**Instruction 1**
In the blog post on visualization below, why did the writer put the manifestation board in the exercise room? Answer in one to three sentences.
**Instruction 2**
According to the blog post on visualization below, how long were the pictures up before the writer took them all down?
**Instruction 3**
Write the next part of the blog post on visualization below, picking up right after its last sentence.

**Passage given**
══════════════════════════════

Thursday, April 8th, 2010

I’ve visualized and visualized and visualized, and do you know of the million and one things I’ve visualized how many have actually happened in my life?  Oh, let’s see, maybe 20 or 30.

I used to teach visualization to writers in writing workshops.  I truly thought it would help writers achieve success.

And I wasn’t totally wrong about that.

Visualization can have great results.

BUT it can also make things worse.

A couple years ago, after I read The Secret and dove back into all my Abraham-Hicks books and tapes, I started visualizing like a mad woman.  I set aside an hour a day to visualize.  I also created a massive “Manifestation Board.”  I’m sure you’ve heard of these; it’s a more physical form of visualization.  You put pictures of things you want up on a bulletin board.

Ours was in our exercise room.  Since I spent at least an hour a day in there, doing physical action without a whole lot of mental requirement to it, I figured it made sense to have a wall full inspirational images to stare at.  Pictures of ocean view homes, huge checks, thin people, big RVs, beautiful vacation destinations, and clippings about lottery winners plastered the wall.  My life as I wanted it to be.

Two years after I put the pictures up, I took them all down and put them away.  I was disgusted with them.  Not a single thing from that wall had manifested in my life.

I stopped visualizing an hour a day too.  Nothing I’d visualized had manifested either.  In fact, I’d manifested the OPPOSITE of what I’d been focusing on.

Why?

This baffled me for a long time.  But I think I know the answer.

Visualization—either in the mind or on a board—isn’t the great law of attraction tool all the law of attraction coaches and authors and teachers say it is.

It CAN be.  But only if you do it right.

I wasn’t doing it right.

══════════════════════════════

**Dataset excerpts**

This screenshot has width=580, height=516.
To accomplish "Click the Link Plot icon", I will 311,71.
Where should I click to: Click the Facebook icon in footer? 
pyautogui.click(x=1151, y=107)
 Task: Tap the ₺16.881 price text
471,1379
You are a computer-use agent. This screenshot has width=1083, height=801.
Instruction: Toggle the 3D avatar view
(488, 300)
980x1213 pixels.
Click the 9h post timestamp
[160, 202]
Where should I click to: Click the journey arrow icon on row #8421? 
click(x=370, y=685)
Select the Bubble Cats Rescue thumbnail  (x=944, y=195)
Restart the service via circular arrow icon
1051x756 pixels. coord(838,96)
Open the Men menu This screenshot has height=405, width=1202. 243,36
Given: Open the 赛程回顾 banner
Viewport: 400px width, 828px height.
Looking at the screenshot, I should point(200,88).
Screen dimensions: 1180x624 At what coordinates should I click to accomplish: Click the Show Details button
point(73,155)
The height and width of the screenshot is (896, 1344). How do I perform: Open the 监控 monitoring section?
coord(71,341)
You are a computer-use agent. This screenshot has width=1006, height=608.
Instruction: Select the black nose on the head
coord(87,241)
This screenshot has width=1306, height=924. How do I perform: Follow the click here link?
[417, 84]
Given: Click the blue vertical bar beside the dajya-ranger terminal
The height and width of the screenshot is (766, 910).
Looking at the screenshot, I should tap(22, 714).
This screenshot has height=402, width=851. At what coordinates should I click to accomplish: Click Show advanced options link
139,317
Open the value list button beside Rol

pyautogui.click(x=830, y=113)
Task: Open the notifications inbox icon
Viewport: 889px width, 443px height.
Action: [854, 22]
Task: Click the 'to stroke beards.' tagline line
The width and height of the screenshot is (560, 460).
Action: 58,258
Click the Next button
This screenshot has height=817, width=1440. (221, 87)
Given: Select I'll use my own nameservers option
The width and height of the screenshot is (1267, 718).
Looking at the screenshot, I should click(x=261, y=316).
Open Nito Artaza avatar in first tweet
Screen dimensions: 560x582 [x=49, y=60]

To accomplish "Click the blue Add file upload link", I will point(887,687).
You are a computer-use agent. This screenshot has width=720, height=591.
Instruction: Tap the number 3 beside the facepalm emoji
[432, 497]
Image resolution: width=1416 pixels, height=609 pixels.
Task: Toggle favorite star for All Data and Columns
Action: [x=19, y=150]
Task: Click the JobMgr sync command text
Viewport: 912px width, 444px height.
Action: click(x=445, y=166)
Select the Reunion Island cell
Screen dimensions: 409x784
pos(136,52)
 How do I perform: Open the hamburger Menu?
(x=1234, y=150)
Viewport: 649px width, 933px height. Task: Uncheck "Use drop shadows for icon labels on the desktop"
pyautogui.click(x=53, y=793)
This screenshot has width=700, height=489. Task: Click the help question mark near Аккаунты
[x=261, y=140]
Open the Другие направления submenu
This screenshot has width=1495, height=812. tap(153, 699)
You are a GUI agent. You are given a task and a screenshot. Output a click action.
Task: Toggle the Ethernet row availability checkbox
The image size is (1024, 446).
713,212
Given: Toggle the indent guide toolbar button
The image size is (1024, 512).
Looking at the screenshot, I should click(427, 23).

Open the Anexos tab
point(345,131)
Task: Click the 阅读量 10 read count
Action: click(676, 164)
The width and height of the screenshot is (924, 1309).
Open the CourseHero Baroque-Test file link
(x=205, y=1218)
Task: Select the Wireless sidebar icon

══════════════════════════════

**Final answer 1**
The writer spent at least an hour a day in the exercise room doing physical activity that didn't take much thought. So it made sense to have a wall of inspiring pictures to look at during that time.

**Final answer 2**
Two years.

**Final answer 3**
Most people aren’t.

What was I doing wrong?

I was doing the “Push Up Version” of visualization.

Push Up Visualization

Say hi to Ducky.

Ducky push up for blog

In the above picture, Ducky wants to manifest her dinner.  I’ve trained Ducky to either “sit” and “stay” or lie “down” and “stay” before she gets to eat.  I put her food in her feeding station, give her the command to sit or lie down, and she is to wait until I say, “Okay,” before she dives into her food.

Before I took the picture, I gave Ducky, the “down” command.  Notice that she’s not in a very impressive down.  It’s a little tough to tell from the picture’s angle, but she’s actually in a push up position. She’s holding her upper body about two inches off the ground.  She’s not in full down.  When she does this, I don’t release her to her food.

I say to her a second time, “down” and usually add “all the way down.” She squeaks (I think she’s part mouse), and squirms lower to the floor.  THEN I say “Okay,” and she “manifests” her food.

The push up position Ducky gets into is a perfect illustration of what we do when we mess up visualization.  It shows how we aren’t FULLY in the visualization.

To be fully in a visualization, you can’t look at an imagined scene or a picture from outside of the scene or the picture.  In other words, you can’t look at it from a place of I’m over here having what I currently have, but I WANT this thing I’m thinking of or what’s in this picture on my wall.

I talked about the post, By Jove.  We can’t WANT something and get it.  We have to feel like we have it in order to get it.

All the visualization I did was Push Up Visualization.  It was half-done.  I thought about doing the things I wanted to do, and I looked at pictures of what I wanted to do but I never got to the point where I truly felt like I already had done and had become what I wanted to do and be.  I never did All The Way Down Visualization.

And how do you do that?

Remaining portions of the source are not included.